• What you need to do
Copy the following records line for line, with no changes.

(Stored records)
+ + + + + + +

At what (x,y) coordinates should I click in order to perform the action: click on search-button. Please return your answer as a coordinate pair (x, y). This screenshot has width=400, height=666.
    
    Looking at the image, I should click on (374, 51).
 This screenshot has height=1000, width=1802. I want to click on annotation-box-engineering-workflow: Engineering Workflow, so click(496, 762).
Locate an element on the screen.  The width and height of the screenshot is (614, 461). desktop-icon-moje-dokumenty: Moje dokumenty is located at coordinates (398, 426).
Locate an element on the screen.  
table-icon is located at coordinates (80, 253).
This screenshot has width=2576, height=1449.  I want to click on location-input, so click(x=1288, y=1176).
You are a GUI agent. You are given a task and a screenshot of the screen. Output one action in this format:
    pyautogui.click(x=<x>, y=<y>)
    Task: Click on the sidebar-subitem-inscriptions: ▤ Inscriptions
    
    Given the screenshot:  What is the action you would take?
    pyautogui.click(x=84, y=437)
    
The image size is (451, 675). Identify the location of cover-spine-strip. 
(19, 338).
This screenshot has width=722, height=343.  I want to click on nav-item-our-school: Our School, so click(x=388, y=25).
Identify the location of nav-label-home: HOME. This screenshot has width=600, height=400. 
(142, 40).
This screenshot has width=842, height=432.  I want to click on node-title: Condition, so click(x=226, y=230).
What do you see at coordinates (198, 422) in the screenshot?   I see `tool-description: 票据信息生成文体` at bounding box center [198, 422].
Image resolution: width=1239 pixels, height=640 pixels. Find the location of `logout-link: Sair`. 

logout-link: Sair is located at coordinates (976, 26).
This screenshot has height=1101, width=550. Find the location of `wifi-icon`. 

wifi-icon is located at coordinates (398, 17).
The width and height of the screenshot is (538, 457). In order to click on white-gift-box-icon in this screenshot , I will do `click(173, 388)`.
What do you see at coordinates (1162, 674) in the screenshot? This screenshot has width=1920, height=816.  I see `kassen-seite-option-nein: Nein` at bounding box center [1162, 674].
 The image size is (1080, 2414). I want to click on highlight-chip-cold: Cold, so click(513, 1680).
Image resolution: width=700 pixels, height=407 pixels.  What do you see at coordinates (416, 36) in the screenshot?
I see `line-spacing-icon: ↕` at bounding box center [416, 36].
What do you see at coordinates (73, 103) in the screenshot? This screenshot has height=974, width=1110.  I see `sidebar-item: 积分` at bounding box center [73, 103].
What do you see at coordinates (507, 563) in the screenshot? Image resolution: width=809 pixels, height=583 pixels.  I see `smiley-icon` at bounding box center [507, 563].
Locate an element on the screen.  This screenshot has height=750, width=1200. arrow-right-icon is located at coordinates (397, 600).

+ + + + + + +

• Answer to this problem
At what (x,y) coordinates should I click in order to perform the action: click on search-button. Please return your answer as a coordinate pair (x, y). This screenshot has width=400, height=666.
    
    Looking at the image, I should click on (374, 51).
 This screenshot has height=1000, width=1802. I want to click on annotation-box-engineering-workflow: Engineering Workflow, so click(496, 762).
Locate an element on the screen.  The width and height of the screenshot is (614, 461). desktop-icon-moje-dokumenty: Moje dokumenty is located at coordinates (398, 426).
Locate an element on the screen.  
table-icon is located at coordinates (80, 253).
This screenshot has width=2576, height=1449.  I want to click on location-input, so click(x=1288, y=1176).
You are a GUI agent. You are given a task and a screenshot of the screen. Output one action in this format:
    pyautogui.click(x=<x>, y=<y>)
    Task: Click on the sidebar-subitem-inscriptions: ▤ Inscriptions
    
    Given the screenshot:  What is the action you would take?
    pyautogui.click(x=84, y=437)
    
The image size is (451, 675). Identify the location of cover-spine-strip. 
(19, 338).
This screenshot has width=722, height=343.  I want to click on nav-item-our-school: Our School, so click(x=388, y=25).
Identify the location of nav-label-home: HOME. This screenshot has width=600, height=400. 
(142, 40).
This screenshot has width=842, height=432.  I want to click on node-title: Condition, so click(x=226, y=230).
What do you see at coordinates (198, 422) in the screenshot?   I see `tool-description: 票据信息生成文体` at bounding box center [198, 422].
Image resolution: width=1239 pixels, height=640 pixels. Find the location of `logout-link: Sair`. 

logout-link: Sair is located at coordinates (976, 26).
This screenshot has height=1101, width=550. Find the location of `wifi-icon`. 

wifi-icon is located at coordinates (398, 17).
The width and height of the screenshot is (538, 457). In order to click on white-gift-box-icon in this screenshot , I will do `click(173, 388)`.
What do you see at coordinates (1162, 674) in the screenshot? This screenshot has width=1920, height=816.  I see `kassen-seite-option-nein: Nein` at bounding box center [1162, 674].
 The image size is (1080, 2414). I want to click on highlight-chip-cold: Cold, so click(513, 1680).
Image resolution: width=700 pixels, height=407 pixels.  What do you see at coordinates (416, 36) in the screenshot?
I see `line-spacing-icon: ↕` at bounding box center [416, 36].
What do you see at coordinates (73, 103) in the screenshot? This screenshot has height=974, width=1110.  I see `sidebar-item: 积分` at bounding box center [73, 103].
What do you see at coordinates (507, 563) in the screenshot? Image resolution: width=809 pixels, height=583 pixels.  I see `smiley-icon` at bounding box center [507, 563].
Locate an element on the screen.  This screenshot has height=750, width=1200. arrow-right-icon is located at coordinates (397, 600).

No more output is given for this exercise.